睡眠時間計算:超越測試時的推理擴展
Sleep-time Compute: Beyond Inference Scaling at Test-time
April 17, 2025
作者: Kevin Lin, Charlie Snell, Yu Wang, Charles Packer, Sarah Wooders, Ion Stoica, Joseph E. Gonzalez
cs.AI
摘要
擴展測試時計算已成為使大型語言模型(LLMs)解決難題的關鍵要素,但這也伴隨著高延遲和推理成本。
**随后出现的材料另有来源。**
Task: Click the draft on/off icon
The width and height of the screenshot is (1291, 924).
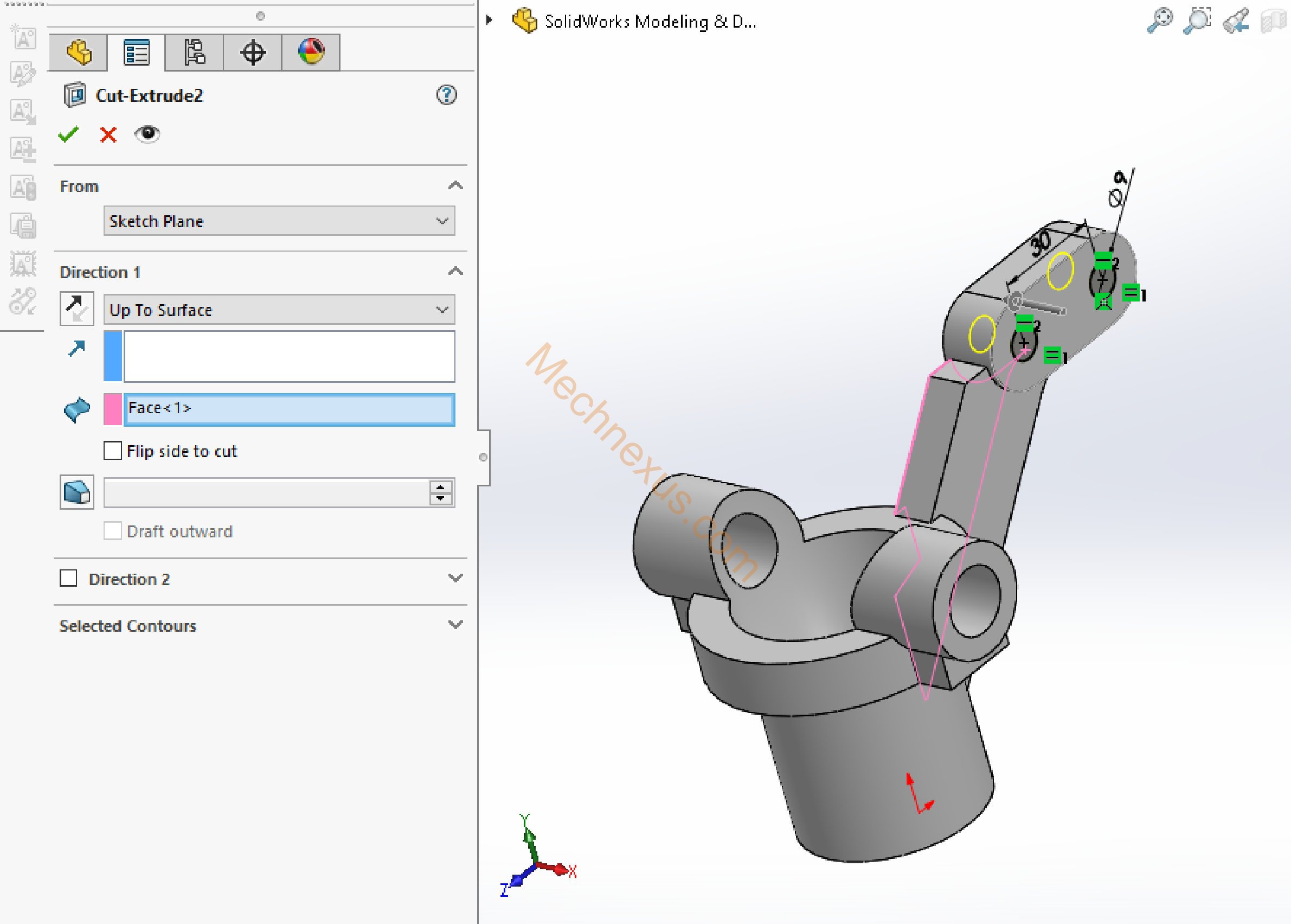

我們引入了休眠時計算,該方法允許模型在查詢提出之前離線“思考”上下文:通過預測用戶可能提出的查詢並預先計算有用的量,我們可以顯著降低測試時的計算需求。為了展示我們方法的有效性,我們創建了兩個推理任務的修改版本——有狀態的GSM-Symbolic和有狀態的AIME。我們發現,休眠時計算可以將達到相同準確度所需的測試時計算量減少約5倍於有狀態的GSM-Symbolic和有狀態的AIME,並且通過擴展休眠時計算,我們可以進一步將準確度提高最多13%於有狀態的GSM-Symbolic和18%於有狀態的AIME。此外,我們引入了多查詢GSM-Symbolic,它通過在每個上下文中包含多個相關查詢來擴展GSM-Symbolic。通過使用多查詢GSM-Symbolic將休眠時計算分攤到同一上下文的多個相關查詢上,我們可以將每查詢的平均成本降低2.5倍。然後,我們進行了額外的分析以了解休眠時計算何時最有效,發現用戶查詢的可預測性與休眠時計算的有效性高度相關。最後,我們進行了一項案例研究,將休眠時計算應用於一個現實的代理軟件工程任務中。
English
Scaling test-time compute has emerged as a key ingredient for enabling large
language models (LLMs) to solve difficult problems, but comes with high latency
and inference cost. We introduce sleep-time compute, which allows models to
"think" offline about contexts before queries are presented: by anticipating
what queries users might ask and pre-computing useful quantities, we can
significantly reduce the compute requirements at test-time. To demonstrate the
efficacy of our method, we create modified versions of two reasoning tasks -
Stateful GSM-Symbolic and Stateful AIME. We find that sleep-time compute can
reduce the amount of test-time compute needed to achieve the same accuracy by ~
5x on Stateful GSM-Symbolic and Stateful AIME and that by scaling sleep-time
compute we can further increase accuracy by up to 13% on Stateful GSM-Symbolic
and 18% on Stateful AIME. Furthermore, we introduce Multi-Query GSM-Symbolic,
which extends GSM-Symbolic by including multiple related queries per context.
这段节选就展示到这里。